[[ Extract to read, beginning ]]
OCTOBER 23, 2022

No one knew how the King’s 2022 vision had in store for eSwatini people, as it took close to eight ordinary Swazis to get up to speed with it.

The use of maximum force by the security apparatus seems to have become one of the house rules, and when the global pandemic (COVID-19) creeped in no one knew how things would turn out to be in as far as the country’s political landscape is concerned. In the past, Swazi activists were regarded as punching bags for the uniformed forces.

The whole year (2022) has been full of surprises such that the nation is witnessing strange things, not to mean that the year was strange. No one knew that killing fellow countrymen would be an occurrence such that people seem to have lost empathy. This year started with great hopes that the promised national dialogue was going to be convened immediately after BakaNgwane were done with Incwala festivities last year. When we were still hoping for reconciliatory means, social media platforms became a hive of activity, where socialists interpreted differently the king’s utterances he made when he dispersed regiments after they finished weeding royal fields after the Incwala ceremony, such that we are witnessing strange activities not to mean that the year was strange.
[[ Extract to read, end ]]
[[ Stored data, beginning ]]
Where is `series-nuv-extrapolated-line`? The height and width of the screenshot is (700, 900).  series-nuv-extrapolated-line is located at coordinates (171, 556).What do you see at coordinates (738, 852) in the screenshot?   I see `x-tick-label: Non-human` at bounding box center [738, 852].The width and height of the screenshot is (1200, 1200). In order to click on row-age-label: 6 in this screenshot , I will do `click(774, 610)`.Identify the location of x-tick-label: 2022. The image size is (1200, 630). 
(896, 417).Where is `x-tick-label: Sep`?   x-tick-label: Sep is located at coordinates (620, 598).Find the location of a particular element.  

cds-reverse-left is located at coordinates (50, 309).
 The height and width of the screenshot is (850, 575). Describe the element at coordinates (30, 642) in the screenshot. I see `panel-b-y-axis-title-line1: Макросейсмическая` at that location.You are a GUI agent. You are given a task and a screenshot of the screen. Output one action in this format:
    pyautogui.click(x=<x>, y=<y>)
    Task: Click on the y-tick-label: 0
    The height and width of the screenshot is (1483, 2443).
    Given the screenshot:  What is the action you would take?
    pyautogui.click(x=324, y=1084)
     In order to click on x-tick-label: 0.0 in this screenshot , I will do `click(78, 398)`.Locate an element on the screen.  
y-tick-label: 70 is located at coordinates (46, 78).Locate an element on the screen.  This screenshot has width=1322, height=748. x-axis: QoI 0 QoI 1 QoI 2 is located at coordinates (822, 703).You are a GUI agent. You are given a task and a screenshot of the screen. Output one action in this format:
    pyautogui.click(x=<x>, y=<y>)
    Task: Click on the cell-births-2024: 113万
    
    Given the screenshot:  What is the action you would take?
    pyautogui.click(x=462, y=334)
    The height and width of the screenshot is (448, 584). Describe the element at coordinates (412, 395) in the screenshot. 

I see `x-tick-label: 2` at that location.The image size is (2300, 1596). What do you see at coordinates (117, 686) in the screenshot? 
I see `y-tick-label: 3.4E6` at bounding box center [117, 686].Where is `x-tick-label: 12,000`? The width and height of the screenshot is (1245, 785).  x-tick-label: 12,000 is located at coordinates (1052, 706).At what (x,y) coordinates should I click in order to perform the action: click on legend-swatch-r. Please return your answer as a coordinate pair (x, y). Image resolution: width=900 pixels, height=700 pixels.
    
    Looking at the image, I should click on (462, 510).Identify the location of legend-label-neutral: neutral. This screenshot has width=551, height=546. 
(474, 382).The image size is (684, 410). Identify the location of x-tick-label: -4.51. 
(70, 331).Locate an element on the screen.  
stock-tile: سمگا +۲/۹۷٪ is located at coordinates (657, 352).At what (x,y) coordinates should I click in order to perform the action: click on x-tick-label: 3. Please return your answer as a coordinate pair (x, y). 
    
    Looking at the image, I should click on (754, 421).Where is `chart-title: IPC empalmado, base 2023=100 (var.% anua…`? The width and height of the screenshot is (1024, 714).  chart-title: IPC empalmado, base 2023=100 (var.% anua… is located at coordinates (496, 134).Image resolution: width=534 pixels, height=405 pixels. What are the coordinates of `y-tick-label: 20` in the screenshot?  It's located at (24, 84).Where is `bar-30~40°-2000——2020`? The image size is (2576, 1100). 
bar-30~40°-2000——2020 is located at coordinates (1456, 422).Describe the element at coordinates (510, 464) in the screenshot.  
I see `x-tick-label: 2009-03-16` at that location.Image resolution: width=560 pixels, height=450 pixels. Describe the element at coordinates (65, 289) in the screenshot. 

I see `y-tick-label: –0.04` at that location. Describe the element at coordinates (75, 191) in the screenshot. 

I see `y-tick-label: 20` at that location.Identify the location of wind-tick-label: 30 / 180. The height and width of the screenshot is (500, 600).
[[ Stored data, end ]]
Tasks to complete:
1. Please transcribe part of the article on eSwatini from the rows above, beginning at the words "No one knew how the" and stopping after "the uniformed forces.".
2. In the article on eSwatini, when was the promised national dialogue expected to be convened?
3. Resume the article on eSwatini from its final sentence.

Outputs by task:
1.
No one knew how the King’s 2022 vision had in store for eSwatini people, as it took close to eight ordinary Swazis to get up to speed with it.

The use of maximum force by the security apparatus seems to have become one of the house rules, and when the global pandemic (COVID-19) creeped in no one knew how things would turn out to be in as far as the country’s political landscape is concerned. In the past, Swazi activists were regarded as punching bags for the uniformed forces.

2. Immediately after BakaNgwane were done with Incwala festivities last year.

3.
This year saw something that was never witnessed in the history of the country since independence, where setting alight of structures became a daily occurrence. Reason for such was not made public, but speculation was rife that the failure of giving Swazis a hint on how the issues or pain suffered during the civil unrest would be addressed to take the country forward. There were some pockets of society who were annoyed by government’s failure to own up and apologise for unleashing the army and the police against innocent citizens. As if that was not enough, the government was accused of attaching value to buildings that got damaged during the civil unrest instead of the lost souls. They felt the lives of dozens of Swazis who died allegedly in the hands of security apparatus were viewed as insignificant.

Since June 29, 2021 that saw dozens of emaSwati die under a cloud of controversy and political temperatures rising, in previous protests, the local forces preferred using truncheons or spraying protestors with water. This year, there have been attempts for workers or civil society state actors to engage in protests, it came as no surprise when Minister of Housing and Urban Development, Prince Simelane gave himself power and directed all municipalities and town boards not to dare allow workers or activists to access the streets even though they were ratepayers.

At the beginning of the year, a year with less than three months remaining, there seems to be some sectors of society who feel the year was the worst ever while others were hoping for the best. The social issues have also left a trail of havoc and destruction on issues affecting the youth such that they had to complete the year’s curriculum in less than 40 days. It came as no surprise when some said nothing seemed to have worked for this year academically.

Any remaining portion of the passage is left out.